Directions:
Collect each line of the records containing the string "agent".

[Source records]
>>>>>

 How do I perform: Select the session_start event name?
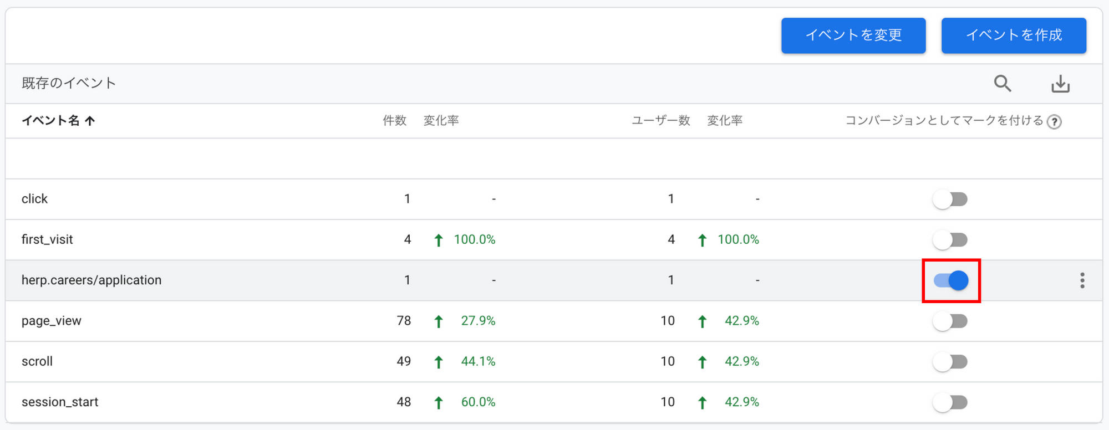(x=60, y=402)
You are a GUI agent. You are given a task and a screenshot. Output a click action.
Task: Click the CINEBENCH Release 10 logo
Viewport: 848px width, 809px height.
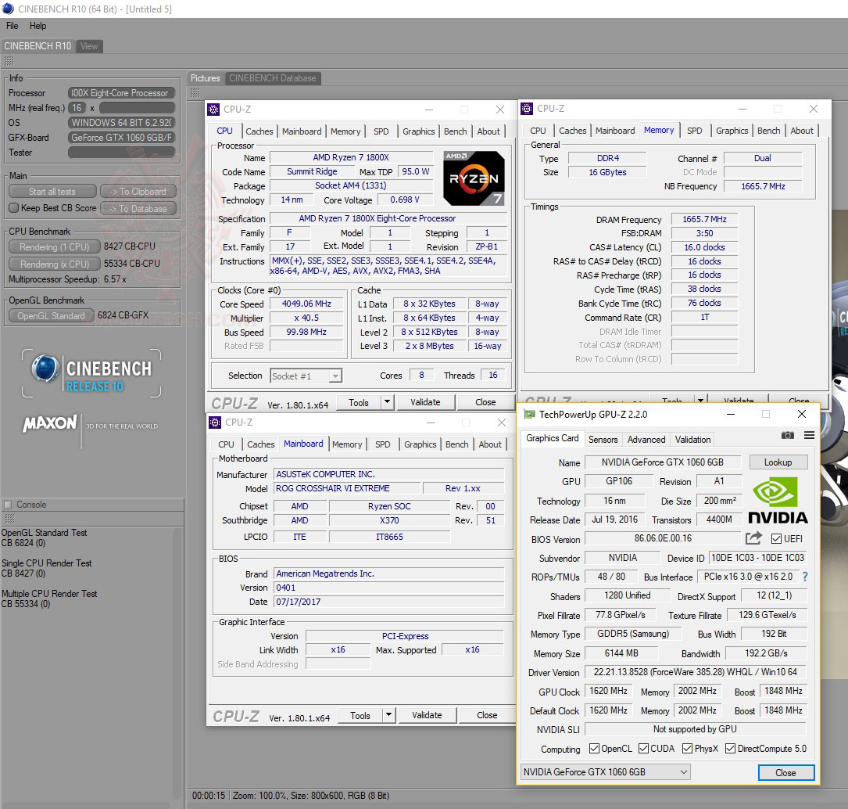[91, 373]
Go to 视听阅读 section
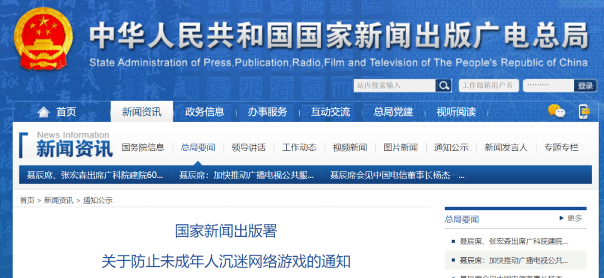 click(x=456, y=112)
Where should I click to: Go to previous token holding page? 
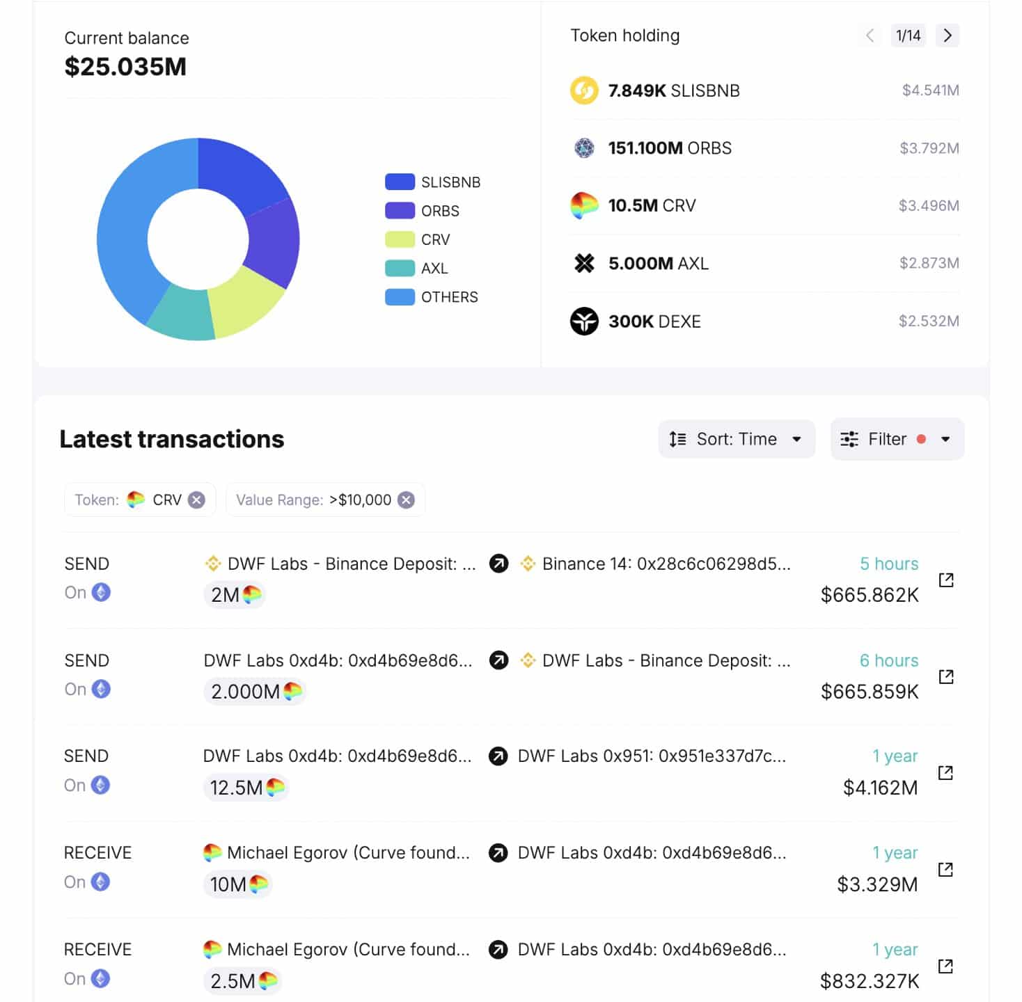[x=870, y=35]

<<<<<
>>>>>

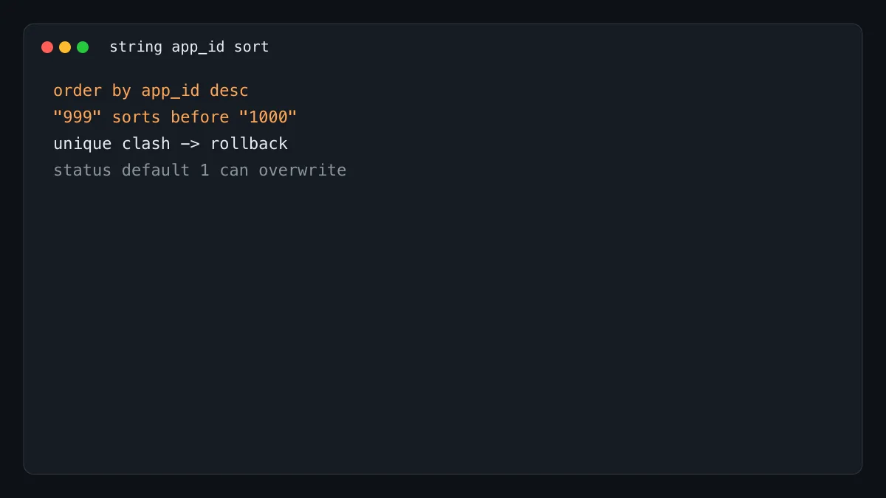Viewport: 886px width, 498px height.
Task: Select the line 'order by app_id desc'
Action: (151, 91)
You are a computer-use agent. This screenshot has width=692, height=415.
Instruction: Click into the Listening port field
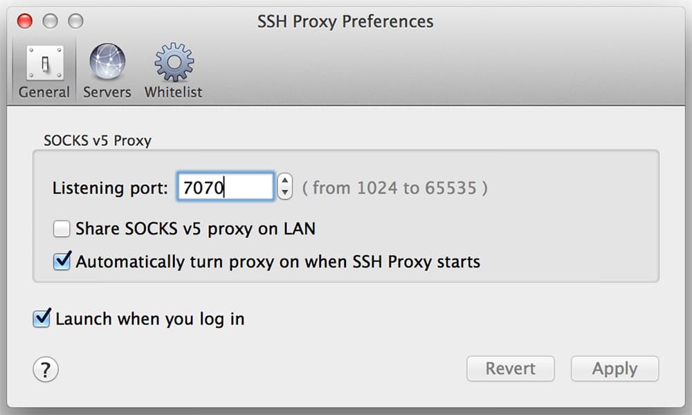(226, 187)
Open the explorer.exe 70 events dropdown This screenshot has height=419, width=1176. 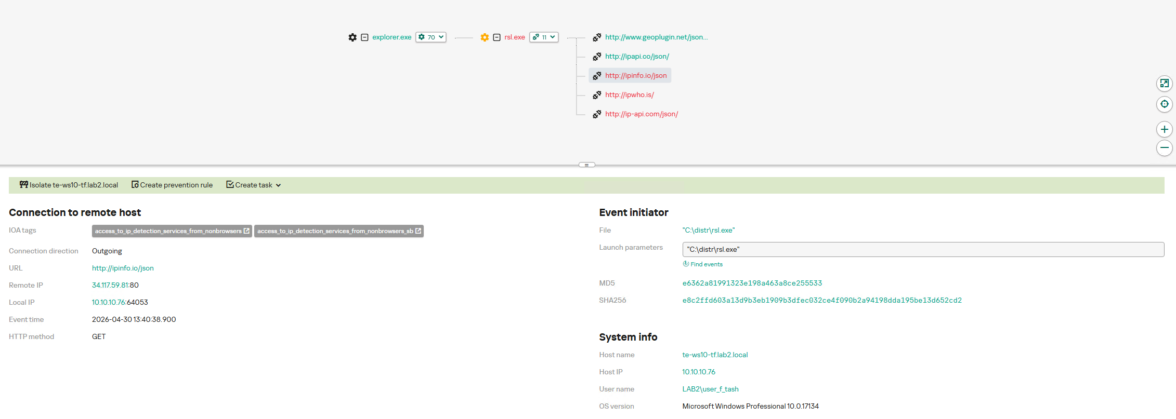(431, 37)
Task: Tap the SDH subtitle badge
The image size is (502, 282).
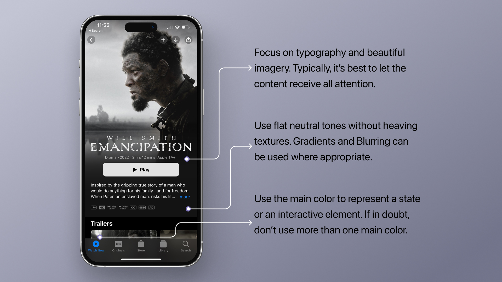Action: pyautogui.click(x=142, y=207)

<<<<<

Exercise response:
You are a GUI agent. You are given a task and a screenshot. Output a click action.
You are a computer-use agent. This screenshot has width=692, height=415.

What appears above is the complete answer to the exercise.